現4年生は、今まさに卒業設計の真っ最中。徹夜可能な小金井キャンパスで日夜奮闘しています。卒業論文で扱った内容を設計に活かそうとする学生も多く、どんな作品ができあがるか楽しみです。

  • 大江教授と明るく仲が良い院生たち
  • 含蓄に富む大江教授の指導を受けながら研究

アイデアと熱意が拓く建築の可能性

市ケ谷キャンパスの名建築55・58年館をフィールド調査

市ケ谷キャンパスの名建築55・58年館をフィールド調査

熊谷浩太さん(修士2年)が仲間と試みた研究テーマは「timber city project」。既存のオフィスビルの上層部にtimber(木材)を用いて増改築を施すというコンセプトです。大江先生からは『社会変化に応えうる建築を意識しなさい』と教えられているという熊谷さん。「今、都市は窮屈です。ビルなど既存の建築を減築し、木造で増築することで、サステイナブルな温かみを目指しました。市ヶ谷田町校舎の上部に約1800平米の木造共同作業スペースを設置するプロジェクトも作成しました」と模型を手に熱く語ります。JR東日本に就職が内定。街や地域に根ざした駅空間の設計に存分に腕を振るいたいと張り切っています。

一方、狩野輝彦さん(修士2年)は“オフィスにおける外部空間のあり方”に着目しました。「息苦しさをなくしてそこに居ることを楽しめるように、バルコニーに連続するvoid(空洞)のスペースを盛り込みました」と狩野さん。Voidのある穴あきチーズのような建物はユニークなデザイン。「ビル風対策も意識していますが、なにより街の様子を眺め、そして外から眺められることで刺激を受けながら仕事に取り組むオフィス環境を提案しました」と強調します。建築学生たちは皆、“ポートフォリオ”という制作集を作って就職活動でアピールに務めます。大手設計事務所に内定した狩野さんのポートフォリオにも、あふれんばかりの情熱がこめられていました。

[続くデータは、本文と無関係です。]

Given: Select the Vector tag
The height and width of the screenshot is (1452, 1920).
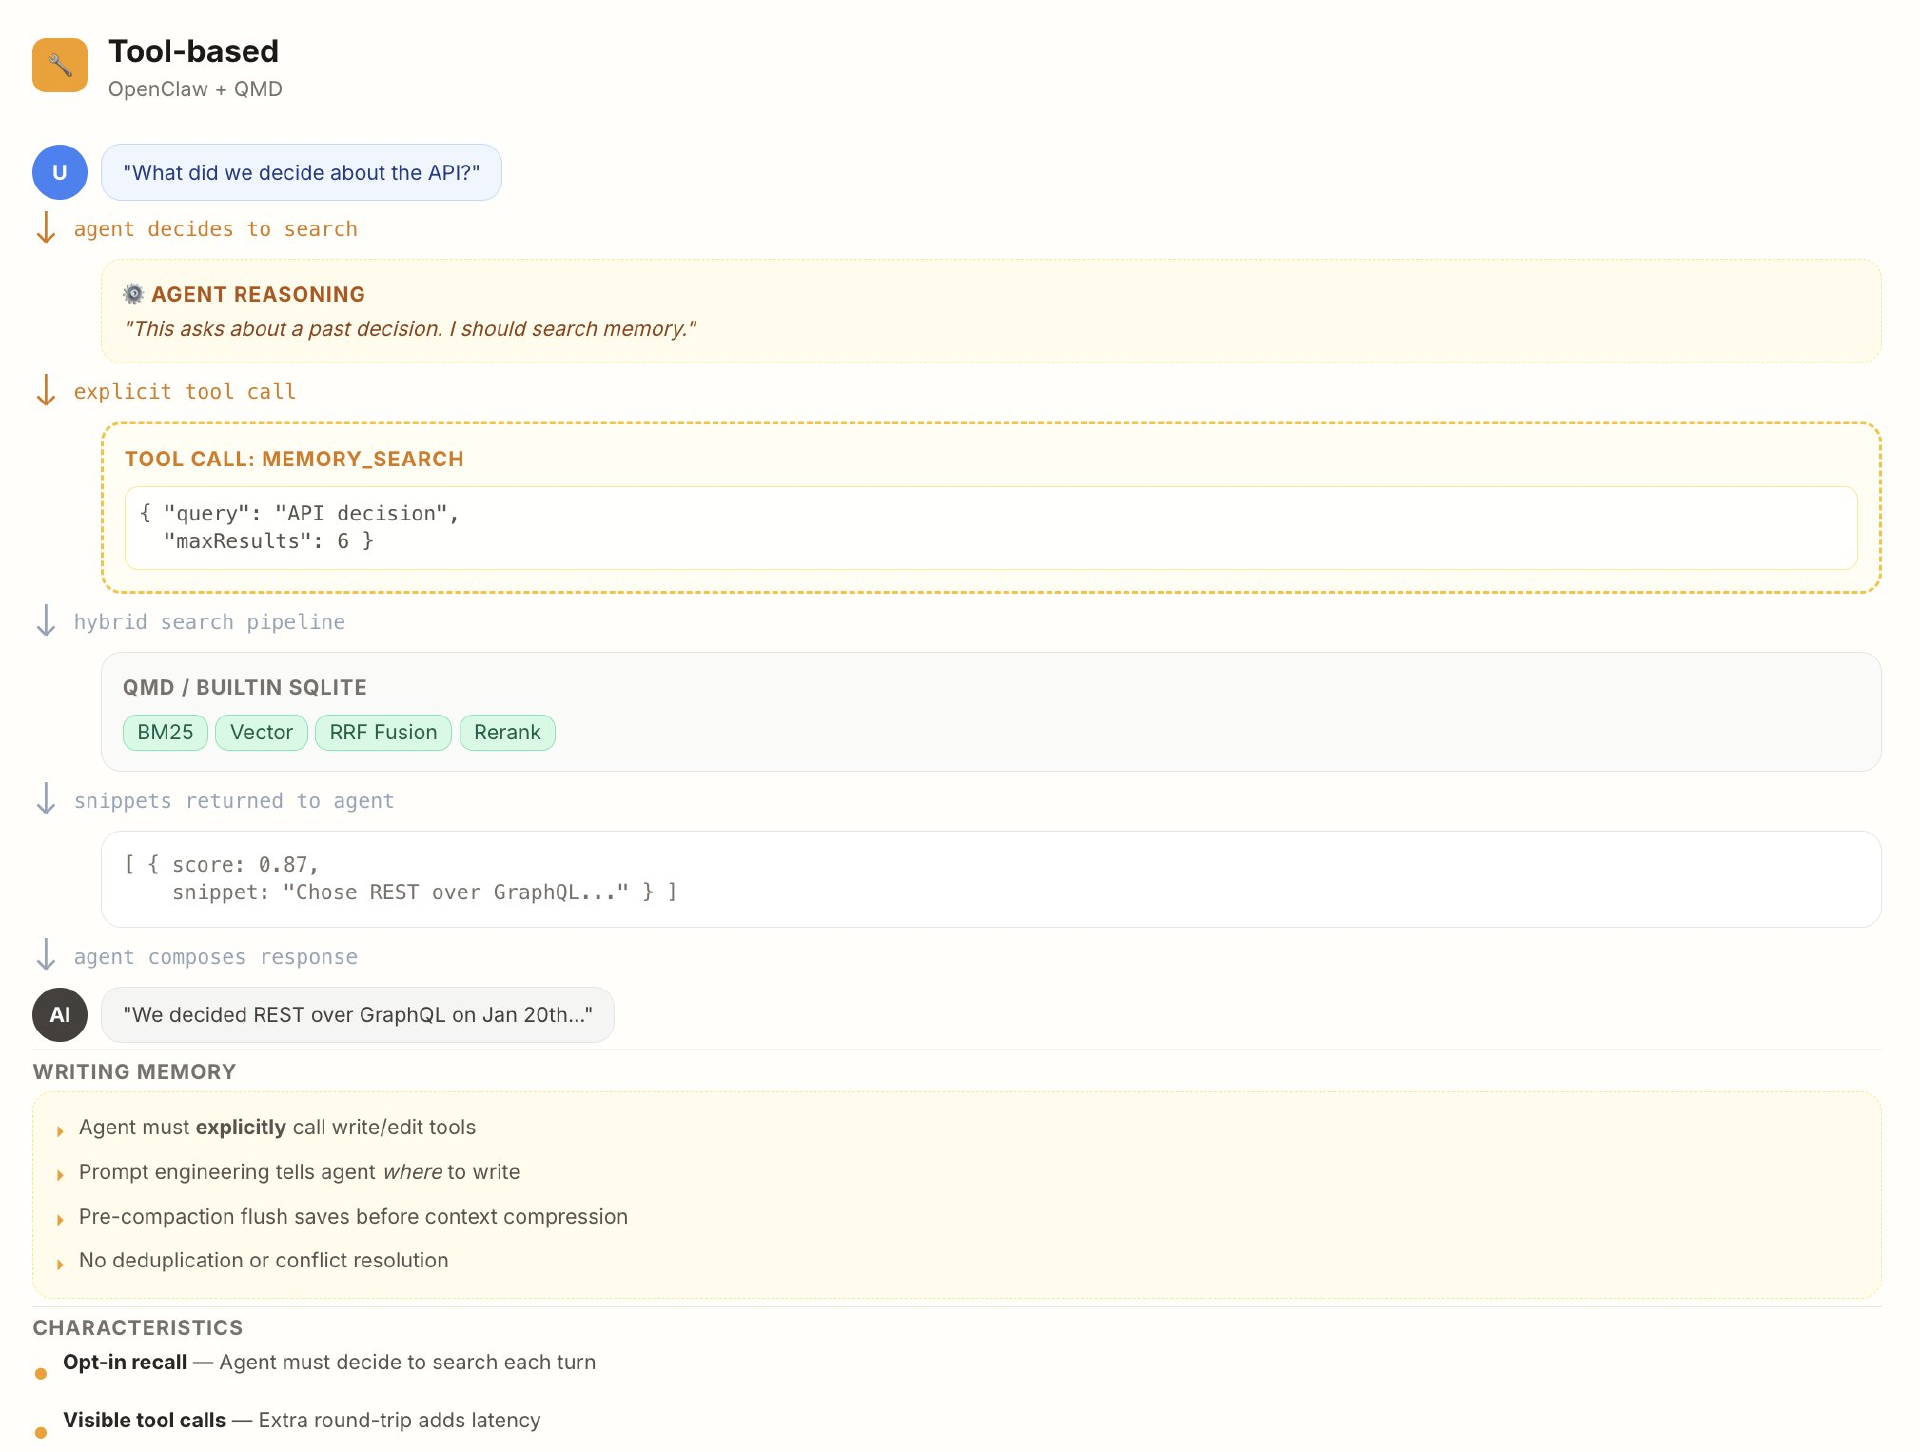Looking at the screenshot, I should point(261,732).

計画系研究室のなかでも、大江研は都市レベルのマクロな視点から、個々の建物や部屋などミクロな視点までを意識した広い視野の研究に取り組めるのが魅力だと、院生たちは話します。「自分からテーマを見つけられる人が研究を高められるのです」と大江教授。それぞれの夢を描く学生たちに分かりやすくアドバイスします。